### [TUJUAN 1]
Salin ulang catatan di bawah, mulai dari awal catatan sampai baris yang memuat "tap(811, 88)", termasuk baris itu. Jangan sertakan baris apa pun sesudahnya.

### [PETIKAN TEKS]
--------------------

WAW, Palembang – Wakil Bupati Ogan Komering Ulu (OKU) nonaktif, Johan Anuar (JA) yang terjerat dalam kasus dugaan korupsi pengadaan lahan kuburan kabupaten OKU tahun 2013 divonis 8 tahun penjara dengan denda Rp 500 juta dan subsider 6 bulan kurungan.
Selain dituntut 8 tahun, JA juga harus membayar uang pengganti sebesar Rp 3,2 miliar. Dan apabila tidak dibayarkan akan diganti dengan hukum pidana selama satu tahun.
Putusan tersebut disampaikan langsung oleh Majelis Hakim Pengadilan Negeri (PN) Khusus Tipikor Palembang yang diketuai oleh Erma Suharti SH MH, Selasa (4/5) sekitar pukul 16.00 WIB.
Sidang terhadal terdakwa digelar secara virtual, JA hanya mengikuti secara virtual dari Rutan Klas 1 Pakjo Palembang.
Dalam sidang, hakim bertanya kepada Penasihat Hukum (PH) terdakwa JA, Titis Rachmawati terkait putusan mereka terhadap kliennya. Dan terdengar dengan jelas, Penasihat Hukum JA itu akan mengajukan banding.
Setelah dari penasihat hukum, majelis hakim bertanya tentang hal yang sama kepada Jaksa Penuntut Umum (JPU) KPK, M Asri Irwan. Dan jawaban darinya akan mengajukan banding juga.
Hakim pendamping Abu Hanifah SH MH juga menyebutkan lahan TPU dibeli terdakwa tidaklah efisien, dimana pembangunan TPU harus ada perencanaannya, dengan didukung infrastruktur.
“Selaku ketua dewan OKU, Johan Anuar juga pernah membaca rancangan anggaran tahun 2013, dimana Pemda OKU mengadakan anggaran untuk pengadaan lahan TPU, rumah sakit dan tempat wisata dengan satu paket anggaran Rp 12 miliar,” kata Abu, Selasa (4/5/2021).
Majelis hakim memvonis Johan Anuar bersalah telah melakukan tindak pidana korupsi, dengan pertimbangan memberatkan, terdakwa tidak mendukung pemerintah dalam upaya pemberantasan korupsi. Kemudian pertimbangan meringankan bersikap sopan selama persidangan.

--------------------

### [DATA LATIHAN INI]

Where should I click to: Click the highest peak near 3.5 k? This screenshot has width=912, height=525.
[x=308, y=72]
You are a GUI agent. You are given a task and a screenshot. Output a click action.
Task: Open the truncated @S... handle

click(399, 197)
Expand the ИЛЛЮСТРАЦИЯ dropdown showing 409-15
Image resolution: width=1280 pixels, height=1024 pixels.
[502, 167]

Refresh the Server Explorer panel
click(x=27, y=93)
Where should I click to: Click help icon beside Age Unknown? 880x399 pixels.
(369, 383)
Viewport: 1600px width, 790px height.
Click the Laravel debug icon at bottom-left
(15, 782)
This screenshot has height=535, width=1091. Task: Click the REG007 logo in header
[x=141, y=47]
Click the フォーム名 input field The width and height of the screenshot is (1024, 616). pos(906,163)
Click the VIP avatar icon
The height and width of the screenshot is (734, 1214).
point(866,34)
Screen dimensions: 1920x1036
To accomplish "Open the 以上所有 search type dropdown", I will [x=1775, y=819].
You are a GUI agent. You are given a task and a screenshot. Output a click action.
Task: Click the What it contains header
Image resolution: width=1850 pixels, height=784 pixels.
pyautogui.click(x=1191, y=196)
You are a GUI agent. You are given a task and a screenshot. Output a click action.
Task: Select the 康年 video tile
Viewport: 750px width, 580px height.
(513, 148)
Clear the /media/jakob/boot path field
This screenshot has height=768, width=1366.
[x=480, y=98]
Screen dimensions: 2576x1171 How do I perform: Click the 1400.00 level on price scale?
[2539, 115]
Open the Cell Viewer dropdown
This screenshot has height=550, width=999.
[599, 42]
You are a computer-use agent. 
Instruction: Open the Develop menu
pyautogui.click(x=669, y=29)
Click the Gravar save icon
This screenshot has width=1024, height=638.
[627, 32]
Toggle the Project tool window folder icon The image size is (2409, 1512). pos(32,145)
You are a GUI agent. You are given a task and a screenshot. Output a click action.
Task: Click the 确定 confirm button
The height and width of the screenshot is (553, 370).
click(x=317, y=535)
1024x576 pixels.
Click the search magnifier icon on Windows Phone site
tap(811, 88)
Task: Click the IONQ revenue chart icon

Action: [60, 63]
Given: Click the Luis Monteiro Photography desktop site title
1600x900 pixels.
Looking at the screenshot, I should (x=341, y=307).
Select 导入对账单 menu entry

--------------------

### [TUJUAN 2]
Ringkas petikan tentang vonis Johan Anuar di atas dalam dua kalimat.

### [HASIL YANG DIHARAPKAN 1]
Where should I click to: Click the highest peak near 3.5 k? This screenshot has width=912, height=525.
[x=308, y=72]
You are a GUI agent. You are given a task and a screenshot. Output a click action.
Task: Open the truncated @S... handle

click(399, 197)
Expand the ИЛЛЮСТРАЦИЯ dropdown showing 409-15
Image resolution: width=1280 pixels, height=1024 pixels.
[502, 167]

Refresh the Server Explorer panel
click(x=27, y=93)
Where should I click to: Click help icon beside Age Unknown? 880x399 pixels.
(369, 383)
Viewport: 1600px width, 790px height.
Click the Laravel debug icon at bottom-left
(15, 782)
This screenshot has height=535, width=1091. Task: Click the REG007 logo in header
[x=141, y=47]
Click the フォーム名 input field The width and height of the screenshot is (1024, 616). pos(906,163)
Click the VIP avatar icon
The height and width of the screenshot is (734, 1214).
point(866,34)
Screen dimensions: 1920x1036
To accomplish "Open the 以上所有 search type dropdown", I will [x=1775, y=819].
You are a GUI agent. You are given a task and a screenshot. Output a click action.
Task: Click the What it contains header
Image resolution: width=1850 pixels, height=784 pixels.
pyautogui.click(x=1191, y=196)
You are a GUI agent. You are given a task and a screenshot. Output a click action.
Task: Select the 康年 video tile
Viewport: 750px width, 580px height.
(513, 148)
Clear the /media/jakob/boot path field
This screenshot has height=768, width=1366.
[x=480, y=98]
Screen dimensions: 2576x1171 How do I perform: Click the 1400.00 level on price scale?
[2539, 115]
Open the Cell Viewer dropdown
This screenshot has height=550, width=999.
[599, 42]
You are a computer-use agent. 
Instruction: Open the Develop menu
pyautogui.click(x=669, y=29)
Click the Gravar save icon
This screenshot has width=1024, height=638.
[627, 32]
Toggle the Project tool window folder icon The image size is (2409, 1512). pos(32,145)
You are a GUI agent. You are given a task and a screenshot. Output a click action.
Task: Click the 确定 confirm button
The height and width of the screenshot is (553, 370).
click(x=317, y=535)
1024x576 pixels.
Click the search magnifier icon on Windows Phone site
tap(811, 88)

### [HASIL YANG DIHARAPKAN 2]
Wakil Bupati OKU nonaktif Johan Anuar divonis 8 tahun penjara, denda Rp 500 juta subsider 6 bulan kurungan, serta wajib membayar uang pengganti Rp 3,2 miliar dalam kasus dugaan korupsi pengadaan lahan kuburan OKU tahun 2013. Majelis hakim PN Khusus Tipikor Palembang menyatakannya bersalah dengan pertimbangan memberatkan bahwa ia tidak mendukung upaya pemberantasan korupsi dan pertimbangan meringankan bahwa ia bersikap sopan selama persidangan, sementara penasihat hukumnya dan JPU KPK sama-sama akan mengajukan banding.